Here are five that are already up and running.
 

NET Power, Laporte, Texas

Commissioned in 2018, the natural gas-fired power plant uses carbon dioxide as a working fluid in an supercritical CO₂ power cycle that burns gas in a pure oxygen environment. This process produces a stream of pure CO₂, which could significantly reduce capture costs over alternatives that include atmospheric nitrogen and other gases in the exhaust stream. The 50-MW plant has been synchronized to the grid since 2021 and a full-scale project, capable of capturing around 860,000 tons of CO₂ a year, is scheduled to be operational by 2026.
 

ArcelorMittal Steelanol Project, Ghent, Belgium

The steelmaking giant ArcelorMittal unveiled its €200 million Steelanol project in December 2022. The system, located in a steel mill, uses biocatalysts to transform carbon-rich waste gases from the steelmaking process and from waste biomass into ethanol. Alcohol is a valuable building block for many chemical processes. Once production reaches full capacity, the Steelanol project will produce 80 million liters of ethanol and reduce carbon emissions from the Ghent plant by 125,000 metric tons per year.
 

Tata Chemicals Europe Northwich (U.K.) Plant

A chemical plant that produces sodium carbonate, salt, and sodium bicarbonate has been retrofitted to include a carbon-dioxide capture system that can pull up to 40,000 metric tons of CO₂ from the exhaust stream each year.
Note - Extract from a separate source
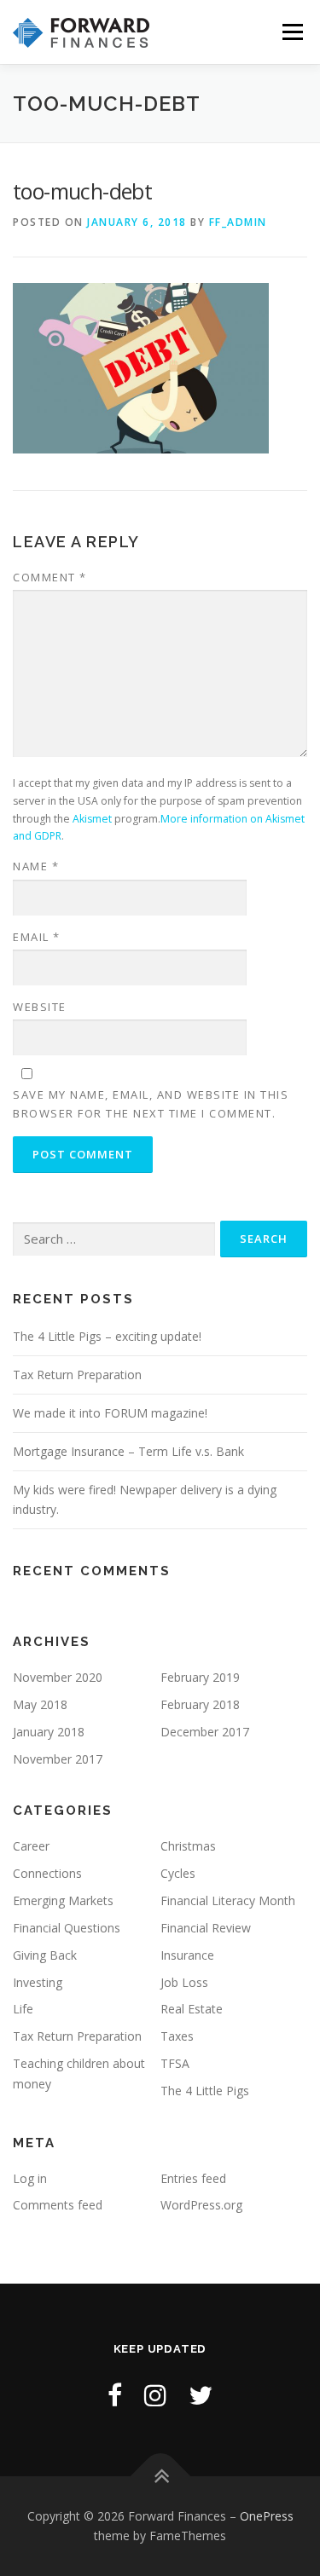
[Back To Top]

The system takes flue gas from the plant’s 400-MW (heat), 96-MW (electricity) gas-fired combined heat and power system, and then purifies and liquifies the CO₂ from the exhaust stream. The plant uses carbon dioxide in the manufacture of sodium bicarbonate. The company expects to apply the process to similar chemical plants it operates.
 

Sinopec’s CCUS Project, Dongying, China

Using carbon dioxide to enhance oilfield production has a long history, but the project on the shore of the Bohai Sea in Eastern China is notable—and not only for its size. The project incorporates multiple parts of the energy supply chain. Sinopec built a liquid carbon dioxide recovery and utilization system that includes a compression unit, a refrigeration unit, a liquefaction refining unit, and supporting facilities to recover carbon dioxide from the tail gas of coal-to-hydrogen plant with a purification rate of over 99 percent. The system can capture as much as 1 million tons of CO₂ per year. Pipelines carry the gas to nearby Shengli oilfields for injection.
 

Global Thermostat, Brighton, Colorado

The unit Global Thermostat unveiled in April 2023 was small by the standards of the other facilities on this list—only 1,000 tons of carbon dioxide per year—but it points to the future of CCUS. The machine is a direct air capture unit, which uses fans to draw in air from the atmosphere and special solid sorbents to extract CO₂. The material is later heated to release the gas for storage or reuse. The company has a grant from the U.S. Department of Energy to design a direct air capture plant with a capacity of 100,000 tons of carbon dioxide per year.

Jeffrey Winters is editor in chief of Mechanical Engineering magazine.